Saturday, April 07, 2012

Layton & Jobs: Idealists



The year 2011 was a tough year for the admittedly narrow demographic of left-leaning Canadian Apple aficionados. In August, we lost Jack Layton, the leader of the New Democratic Party, to cancer at the age of 61; and in October, we lost the founder and CEO of Apple, Steve Jobs, also to cancer. 

At first glance, the two men didn’t have much in common. Layton was a career politician and a man of the people. Steve Jobs was one of the most successful businessmen of our time and an intensely private man. Yet both were highly respected among their peers and inspirational to those who looked to them for leadership. And the public outpouring of grief at their untimely passing was of a scale and intensity that has not been seen for decades for a politician, let alone for a businessman. 

Both managed to take the reins of their respective organizations and lead a gradual but seemingly inevitable reversal of fortune, Apple going from a nearly bankrupt computer maker to the most valuable company in the world; the NDP going from an afterthought party to the official opposition. 
But respect and success will only take you so far. Certainly it doesn’t automatically elicit the kind of widespread public mourning that Layton’s and Jobs’ passing did. Of course part of it is that they died far too young and that their lives were cut short at the height of their success. It’s only natural that we feel the tragedy in this more acutely. 

But it occurs to me that the one important thing these two men had in common was an unrelenting idealism that they somehow managed to preserve in fields where compromising one’s ideals is pretty much par for the course. Idealists in politics are generally don't last long; they either get out of politics or make that deal with the devil. Idealists certainly do not rise to party leadership. But Jack Layton was able to stay true to his principles more than any other Canadian party leader in recent memory, and Canadian voters were just beginning to sense this when he died. Steve Jobs’ unwillingness to compromise when it came to user experience is what ultimately set Apple's products apart from those of its competitors. It was what made him a legendary badass among the Silicon Valley elite, but it was also what earned him the grudging respect and admiration of those who worked for him. And it was what endeared him to several generations of Apple fans. When we use an Apple product, we get the feeling that it has been designed specifically to delight us in a thousand different ways, not simply to coax a few hundred dollars from our wallet. This was Steve Jobs’ doing. 

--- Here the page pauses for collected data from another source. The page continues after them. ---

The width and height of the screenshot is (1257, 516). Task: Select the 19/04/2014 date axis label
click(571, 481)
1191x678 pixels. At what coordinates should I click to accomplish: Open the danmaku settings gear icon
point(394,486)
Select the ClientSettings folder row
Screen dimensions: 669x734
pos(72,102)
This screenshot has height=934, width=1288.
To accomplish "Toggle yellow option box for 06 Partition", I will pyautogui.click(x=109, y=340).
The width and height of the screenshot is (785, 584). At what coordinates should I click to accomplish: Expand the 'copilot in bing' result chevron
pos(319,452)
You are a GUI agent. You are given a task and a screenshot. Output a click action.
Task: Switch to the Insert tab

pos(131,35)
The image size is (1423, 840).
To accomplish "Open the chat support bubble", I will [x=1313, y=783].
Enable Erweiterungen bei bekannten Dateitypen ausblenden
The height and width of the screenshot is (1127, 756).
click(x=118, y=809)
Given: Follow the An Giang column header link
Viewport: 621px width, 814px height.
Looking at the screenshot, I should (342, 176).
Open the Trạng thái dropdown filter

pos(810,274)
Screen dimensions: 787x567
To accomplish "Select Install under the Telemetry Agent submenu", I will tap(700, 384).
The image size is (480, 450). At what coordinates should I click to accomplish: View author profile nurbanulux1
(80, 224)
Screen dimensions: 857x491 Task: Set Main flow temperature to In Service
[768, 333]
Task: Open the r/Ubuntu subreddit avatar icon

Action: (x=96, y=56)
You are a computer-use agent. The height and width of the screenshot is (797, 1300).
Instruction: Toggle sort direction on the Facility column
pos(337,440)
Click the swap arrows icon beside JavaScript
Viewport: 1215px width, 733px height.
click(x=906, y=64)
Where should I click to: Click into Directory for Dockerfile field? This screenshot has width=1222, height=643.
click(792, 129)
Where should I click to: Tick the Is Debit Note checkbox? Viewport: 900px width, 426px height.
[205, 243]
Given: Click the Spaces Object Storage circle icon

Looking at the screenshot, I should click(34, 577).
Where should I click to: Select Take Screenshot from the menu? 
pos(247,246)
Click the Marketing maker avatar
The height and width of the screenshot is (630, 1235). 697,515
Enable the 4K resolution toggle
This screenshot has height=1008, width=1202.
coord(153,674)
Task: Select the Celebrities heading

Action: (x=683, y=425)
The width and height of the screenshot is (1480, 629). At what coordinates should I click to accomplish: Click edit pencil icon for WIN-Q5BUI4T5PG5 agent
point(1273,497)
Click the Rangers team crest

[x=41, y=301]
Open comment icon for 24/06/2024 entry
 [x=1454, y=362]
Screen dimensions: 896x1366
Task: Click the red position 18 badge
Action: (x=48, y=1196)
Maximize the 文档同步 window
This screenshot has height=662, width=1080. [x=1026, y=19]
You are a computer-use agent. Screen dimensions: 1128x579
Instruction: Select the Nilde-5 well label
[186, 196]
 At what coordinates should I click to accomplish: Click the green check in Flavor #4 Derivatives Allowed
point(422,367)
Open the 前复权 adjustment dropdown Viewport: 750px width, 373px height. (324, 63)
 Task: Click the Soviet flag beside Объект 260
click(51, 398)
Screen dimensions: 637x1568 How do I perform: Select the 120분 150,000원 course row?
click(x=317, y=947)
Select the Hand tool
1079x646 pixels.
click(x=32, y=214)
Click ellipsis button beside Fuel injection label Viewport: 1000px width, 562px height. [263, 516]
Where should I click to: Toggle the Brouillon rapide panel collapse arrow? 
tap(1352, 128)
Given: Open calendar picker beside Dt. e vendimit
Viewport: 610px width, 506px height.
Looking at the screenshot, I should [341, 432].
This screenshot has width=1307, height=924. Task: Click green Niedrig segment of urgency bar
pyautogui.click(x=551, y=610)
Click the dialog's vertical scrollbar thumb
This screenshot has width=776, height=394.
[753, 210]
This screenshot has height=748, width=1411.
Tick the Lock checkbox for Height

The incredible impromptu public memorials that sprang up after Laytons’ and Jobs’ passing were monuments to idealism. And in this age when people simply assume that all politicians are corrupt and all businessmen are crooked, the grievers were also tapping into the same sentiment that the Occupy Wall Street protesters were channelling. I know this sounds melodramatic, but in some sense, they were mourning the death of truth and honesty and protesting against cynicism.

It’s tough when we lose the good guys. They’re too few and far between.